With this Git repo location, you can straightaway clone it to wherever you want and start adding, committing and pushing your source code into your remote Git repository. However in this guide we are going to show you a way in which you can use this repository from within your JDeveloper environment
-
Clone your Git repository from JDeveloper
The very first thing that you have to do is to initialise your local Git repository. You can do it manually using commands (git init) or via JDeveloper. A simple approach to ensure your local repository gets configured is to clone your brand new Git repository using JDeveloper. This will ensure that the repository will be fully configured. This could also be the case when the Git repository is not new anymore. For example, if other people want to get a copy of an existing SOA Application in your remote Git repository and perhaps work separately using via Dev branch.
- Go back to your JDeveloper SOA Project.
- On the toolbar go to Team > “Connect to Git”
- Click Next on the Welcome page
- Paste the HTTP Git repo location that you copied from DevCS into the Repository URL.
- Select the Password based authentication, instead of the Private Key File option. Type in your DevCS username and password (i.e. OPC username/password)
- Click Next. Then click Next again in step 3 – Remote branch
- For step 4 – Destination, Leave the Destination pointing to your JDeveloper mywork and for the Clone Name enter a name where you want to have the initial cloning (empty) from your Git repo.

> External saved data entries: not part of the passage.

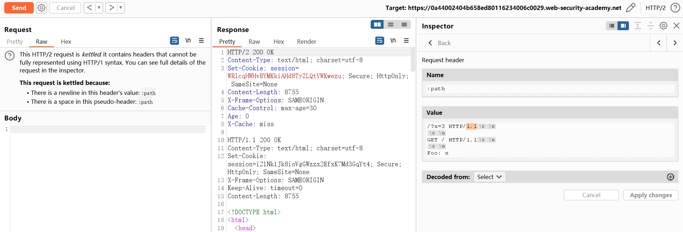
Task: Open Request panel hamburger menu
Action: [x=201, y=41]
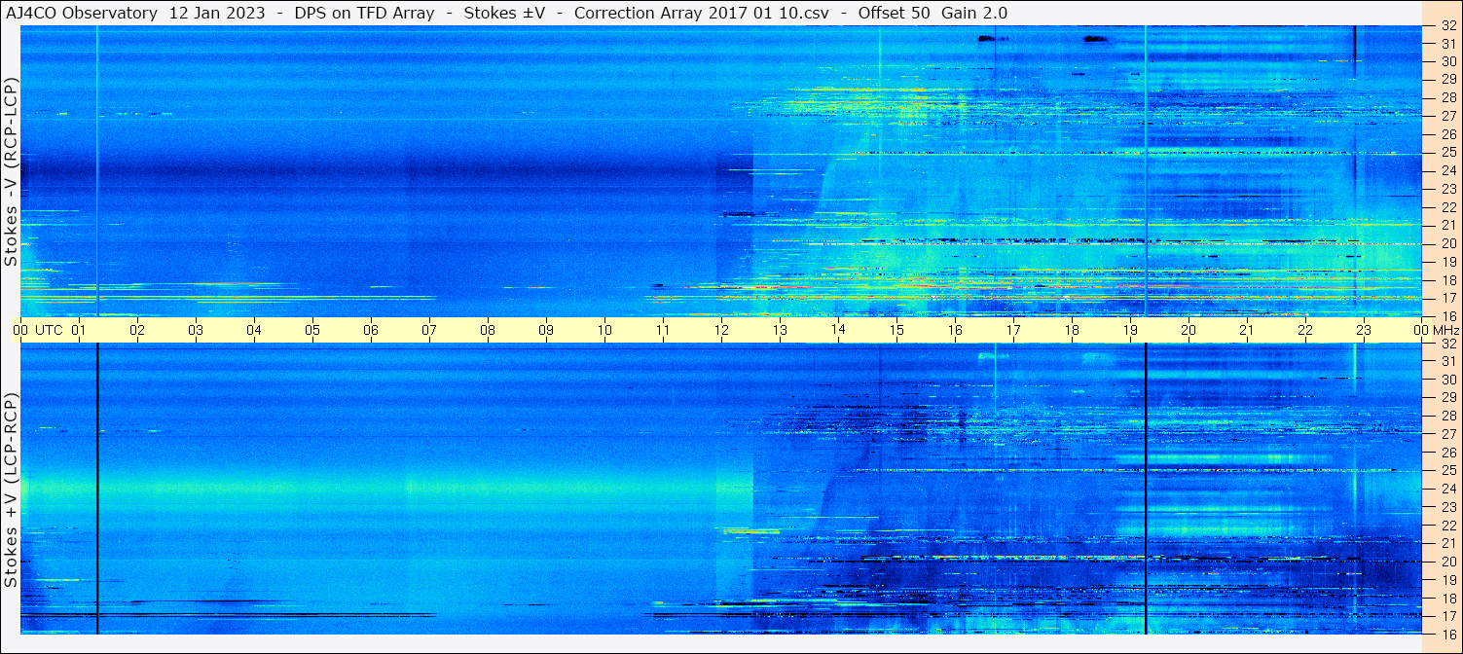The image size is (1463, 654).
Task: Click the 01 hour marker after the UTC label
Action: pos(79,330)
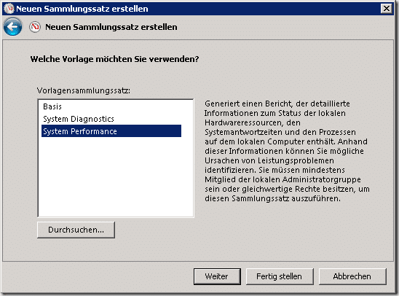Choose the highlighted System Performance entry
Viewport: 399px width, 296px height.
[x=111, y=131]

- At the end click on Finish. Notice that it will identify files (README.md) Normally this is going to be your actual SOA Application, but given this is empty for now, simply select “Do Not Open Files” – and click OK
- Finally click on Finish
- Now, simply copy your existing JDeveloper SOA Application within this new folder (together with the README.md)
-
Now if you ls -l, you should have your JDev SOA Application together with your original README.md
Git Push your configured SOA Project from JDeveloper into DevCS
If you have been following this guide, at this point you have synchronised your remote Maven repository with all the SOA dependant artefacts to build, package and compile SOA Applications. Also you have created a SOA Application configured with a pom.xml that contains a repository pointing to your remote Maven repository. Notice that the absence of such repository in your pom.xml would result in your remote Maven in DevCS to not being able to find the SOA artefacts locally (locally to DevCS).
Now we are going to use JDeveloper to push the SOA Application that we just copied within the cloned Git repository into the remote DevCS Git repository.
- Go back to JDeveloper and open your SOA project within the cloned Git repository location.
- Notice that all the SOA Project folders now have yellow circles. At this point your SOA Project is properly Git initialised
- While keeping the SOA Project selected, click on the toolbar Team > Git > Add All, to make sure all files are added to local Git repository
- While keeping the SOA Project selected, click on the toolbar Team > Git > Commit All, to make sure all files are committed to local Git repository
Notice how the Message Log window in JDeveloper is running the same commands that you could run manually if you wanted…
-
Finally, similarly as you did before, click on the toolbar Team > Git > Push, to make sure all files are pushed this time to the remote Git repository (DevCS)
- Accept the Welcome page and say Next.
-
For step 2, must of the configuration should already be set:
- The HTTP Git repo location should be already populated.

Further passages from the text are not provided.